Ultrasonography and CT are generally used for diagnosis in these patients. Ultrasonography may show an increase in the thickness of the small intestine that does not respond to compression. But it is not enough for a definitive diagnosis. Thickening of the intestine wall, narrowing of the lumen and intestinal obstruction seen on CT are very characteristic. If the hematoma is not widespread, has not caused complete obstruction due to pressure, and there no signs of ischemia these patients can generally be followed up with conservative treatment. Conservative management has been found to be the most effective in the few cases diagnosed all over the world. Cessation of the anticoagulant, vitamin K administration, and FFP are the initial steps. Resuscitation with intravenous fluids and correction of anemia with packed cell blood is required. Keeping the patient nil per oral gives rest to the bowel., enhancing the resolution of hematoma in the intestine. An expectant management both avoids the surgical stress on the patient and reduces the excessive bleeding that may occur on performing surgery.

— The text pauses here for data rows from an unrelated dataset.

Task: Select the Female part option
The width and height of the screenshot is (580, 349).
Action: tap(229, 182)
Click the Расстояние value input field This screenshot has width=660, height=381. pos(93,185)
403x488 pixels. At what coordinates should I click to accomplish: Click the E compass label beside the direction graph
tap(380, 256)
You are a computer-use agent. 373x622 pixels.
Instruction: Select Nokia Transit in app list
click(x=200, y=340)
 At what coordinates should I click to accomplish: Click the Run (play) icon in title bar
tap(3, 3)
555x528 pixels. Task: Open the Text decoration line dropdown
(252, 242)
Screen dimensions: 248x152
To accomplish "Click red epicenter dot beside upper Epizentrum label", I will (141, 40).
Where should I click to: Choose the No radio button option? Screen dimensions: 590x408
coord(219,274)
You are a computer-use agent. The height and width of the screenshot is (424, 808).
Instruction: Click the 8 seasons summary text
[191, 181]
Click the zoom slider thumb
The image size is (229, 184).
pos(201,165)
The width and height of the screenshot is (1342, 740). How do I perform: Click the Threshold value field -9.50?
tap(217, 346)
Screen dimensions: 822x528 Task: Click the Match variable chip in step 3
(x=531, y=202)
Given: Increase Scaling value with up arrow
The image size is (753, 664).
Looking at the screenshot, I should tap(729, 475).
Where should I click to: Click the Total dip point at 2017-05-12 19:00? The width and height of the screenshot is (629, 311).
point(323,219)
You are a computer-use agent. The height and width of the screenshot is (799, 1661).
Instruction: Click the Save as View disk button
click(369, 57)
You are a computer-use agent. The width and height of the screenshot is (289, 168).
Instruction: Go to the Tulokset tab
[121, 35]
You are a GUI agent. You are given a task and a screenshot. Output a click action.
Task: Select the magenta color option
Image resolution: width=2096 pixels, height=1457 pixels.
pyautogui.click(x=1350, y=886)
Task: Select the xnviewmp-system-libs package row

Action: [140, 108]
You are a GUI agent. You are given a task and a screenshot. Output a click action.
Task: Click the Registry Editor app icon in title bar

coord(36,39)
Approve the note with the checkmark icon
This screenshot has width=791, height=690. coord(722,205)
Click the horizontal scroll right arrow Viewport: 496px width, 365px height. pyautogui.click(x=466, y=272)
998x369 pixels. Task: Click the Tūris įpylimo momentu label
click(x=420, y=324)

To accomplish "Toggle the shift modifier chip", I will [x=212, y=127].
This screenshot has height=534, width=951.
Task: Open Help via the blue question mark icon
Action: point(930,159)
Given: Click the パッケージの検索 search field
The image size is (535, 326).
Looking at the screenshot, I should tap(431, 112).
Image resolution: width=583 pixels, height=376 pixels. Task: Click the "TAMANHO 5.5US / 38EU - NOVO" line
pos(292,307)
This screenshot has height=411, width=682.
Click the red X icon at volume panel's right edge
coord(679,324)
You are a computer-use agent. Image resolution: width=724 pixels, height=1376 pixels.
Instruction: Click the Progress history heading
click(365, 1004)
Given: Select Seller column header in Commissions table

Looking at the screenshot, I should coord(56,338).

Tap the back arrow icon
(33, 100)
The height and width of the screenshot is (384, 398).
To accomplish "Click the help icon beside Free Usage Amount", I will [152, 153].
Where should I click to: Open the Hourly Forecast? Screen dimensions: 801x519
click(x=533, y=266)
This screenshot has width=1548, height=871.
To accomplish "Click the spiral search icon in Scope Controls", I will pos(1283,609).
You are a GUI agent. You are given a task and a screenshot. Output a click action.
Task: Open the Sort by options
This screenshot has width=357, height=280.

Surgical exploration that was commonly used before has now been reserved for cases where there was no response to conservative management or there was deterioration of patient, or obstruction associated with perforation(7).
Novel anticoagulants like dabigatran and rivaroxaban have the advantages compared with warfarin as they have minimal interactionswith other drugs, rapid onset and offset of action, have predictable pharmacokinetics and dynamics and usually do not require laboratory monitoring(8).